How Marketing Can Help
So, the marketing’s job is to help from its place: revamping employee-centric communications, highlighting values, fostering best practices for in-house messaging, and convincing all departments about the importance of branding for employees. Getting all of those right can be a tall order, but with a strategic plan in place, you can certainly achieve them.
Here are some suggestions:
- Adjust your communications to give some space to your employee-centric initiatives. Maybe you have a diversity program, have an in-house talent contest, or provide a unique perk. Whatever it is, make sure it’s visible, because all of it will humanize your brand while also showing that the company cares about its employees.
- Create marketing campaigns around your employees. We’re living in the age of stories, so you definitely have to leverage that. Using your happiest employees, you can showcase what working at your company looks like. They can share their stories, answer questions in a live streaming event, refer candidates, or do any other initiative you can think of.
- Get all departments to help with marketing.

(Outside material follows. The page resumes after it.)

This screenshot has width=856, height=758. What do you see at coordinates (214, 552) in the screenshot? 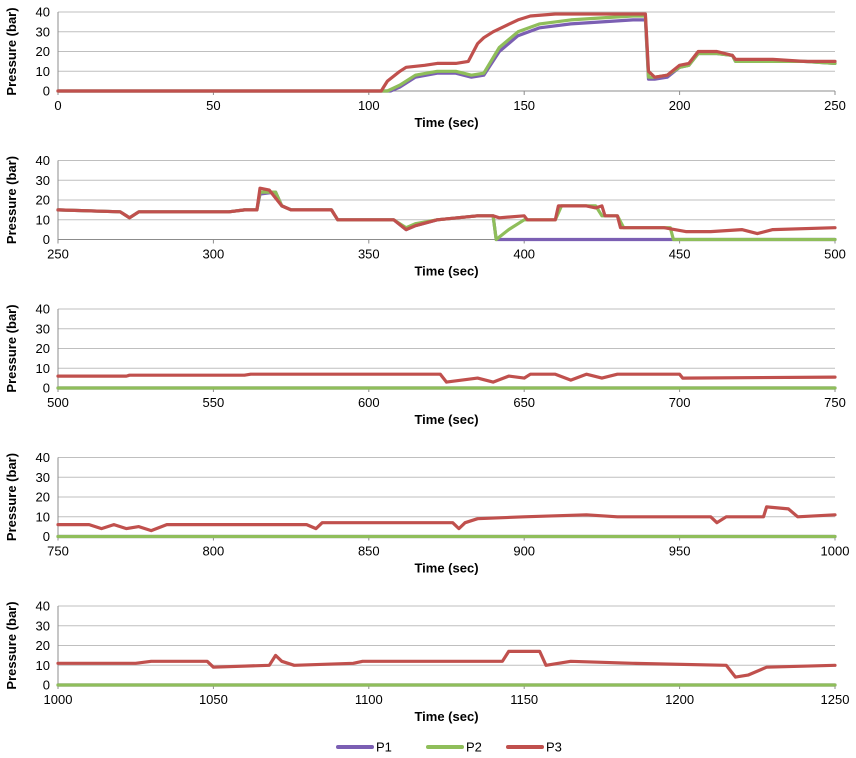
I see `x-tick-label: 800` at bounding box center [214, 552].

While the marketing department is in charge of everything marketing-related, all departments are responsible for building the brand’s image. That’s why the marketing department should cooperate with all areas, sharing data about initiatives, aligning the messaging all across the board, and even encouraging other departments to help with recruiting.
- Go beyond branding. While all the above is essential for any marketing department looking to improve a company’s recruitment and retention, it might not be enough. Changes in corporate culture and the working environment need input from others, especially the C-level executives. In that context, the marketing department can lead the way, showing what competitors are offering, what top talent is looking for, and what the company’s employees are saying about potential improvements.
As you can see, marketing is more than just selling products and bringing in new customers. It can certainly help in building the brand that both potential and actual employees will perceive. That’s nothing to scoff at, because how people perceive you can make or break your recruitment and retention initiatives.
And while you might be tempted to leave both of those things in the hands of the HR department, the reality is that making the effort is truly worth it. In fact, it can reward you with lower employee turnover rates and growing interest of the top talent in working with you. What’s more, you’ll be contributing to the redefinition of what marketing is all about and helping usher in the considerations all businesses need to take regarding their workforce.